En 1986, dans un article intitulé "Abrupt Transmission Failure in Obsolescing Languages: How Sudden the "Tip" to the Dominant Language in Communities and Families ?", N. Dorian relève le nombre important de langues qui semblent, de nos jours, être menacées de disparition rapide et brutale après ce qui paraît être une longue période de maintien88. L’auteur n’écarte toutefois pas totalement l’éventualité selon laquelle nous serions tout simplement mieux informés qu’auparavant des cas de disparitions de langues. Le phénomène semble, en tout cas, être aujourd'hui commun à de nombreuses régions du monde (Dorian 1986b, p. 72) et s’explique en partie par des bouleversements qui affectent, de nos jours, même les communautés les plus isolées : de nombreux auteurs citent par exemple le développement des moyens de transports, l’influence de l’écrit, de la radio et de la télévision... A ces changements culturels s’ajoute l’idéologie dominante de l’Etat-Nation : "Anyone who has worked with even a single threatened language can attest to the force of negative policies (or even only negative attitudes) spreading out from a central government and discouraging, or perhaps penalizing, speakers of languages or dialects other than the officially state-promoted language" (Dorian 1986b, p. 73). Pourtant, alors que la majorité des langues minoritaires semble devoir disparaître, certaines langues, face pourtant à des pressions apparemment relativement similaires, parviennent à survivre, en se cantonnant à la sphère privée, et en devenant, éventuellement, un "in-group marker", un marqueur d'appartenance sociale, ethnique ou régionale.

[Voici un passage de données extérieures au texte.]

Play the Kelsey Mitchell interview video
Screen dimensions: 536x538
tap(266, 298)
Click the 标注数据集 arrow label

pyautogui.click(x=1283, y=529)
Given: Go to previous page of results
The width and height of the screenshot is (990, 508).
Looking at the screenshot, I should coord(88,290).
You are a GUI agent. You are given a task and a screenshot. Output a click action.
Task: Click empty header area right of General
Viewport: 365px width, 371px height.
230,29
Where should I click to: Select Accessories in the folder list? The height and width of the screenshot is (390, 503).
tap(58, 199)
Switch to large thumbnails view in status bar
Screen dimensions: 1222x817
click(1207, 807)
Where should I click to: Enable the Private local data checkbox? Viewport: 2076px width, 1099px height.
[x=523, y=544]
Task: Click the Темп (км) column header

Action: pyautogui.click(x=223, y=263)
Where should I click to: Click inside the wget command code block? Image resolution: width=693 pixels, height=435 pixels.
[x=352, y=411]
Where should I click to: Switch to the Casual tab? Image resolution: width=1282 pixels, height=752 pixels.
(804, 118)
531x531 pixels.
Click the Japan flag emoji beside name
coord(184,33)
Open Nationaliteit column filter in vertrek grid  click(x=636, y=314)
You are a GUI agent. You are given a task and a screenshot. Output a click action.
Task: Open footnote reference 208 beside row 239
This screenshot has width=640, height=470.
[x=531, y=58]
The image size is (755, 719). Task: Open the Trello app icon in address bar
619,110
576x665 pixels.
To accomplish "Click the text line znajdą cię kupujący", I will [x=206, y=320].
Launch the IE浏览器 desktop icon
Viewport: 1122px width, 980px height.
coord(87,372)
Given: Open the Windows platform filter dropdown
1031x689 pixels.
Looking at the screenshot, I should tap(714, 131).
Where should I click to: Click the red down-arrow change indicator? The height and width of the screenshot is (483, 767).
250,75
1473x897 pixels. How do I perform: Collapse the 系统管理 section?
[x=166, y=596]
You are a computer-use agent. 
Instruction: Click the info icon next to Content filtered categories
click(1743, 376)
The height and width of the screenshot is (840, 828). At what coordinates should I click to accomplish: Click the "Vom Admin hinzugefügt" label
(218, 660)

N. Dorian propose de nommer tip, que l’on pourrait traduire par "basculement", le moment où une communauté abandonne brutalement sa langue maternelle pour parler la langue dominante : "This phenomenon [the tip] can be conceived metaphorically as a gradual accretion of negative feeling toward the subordinate group and its language, often accompagnied by legal as well as social pressure, until a critical moment arrives and the subordinate group appears abruptly to abandon its original mother tongue and switch over to exclusive use of the dominant language" (Dorian 1986b, p. 75).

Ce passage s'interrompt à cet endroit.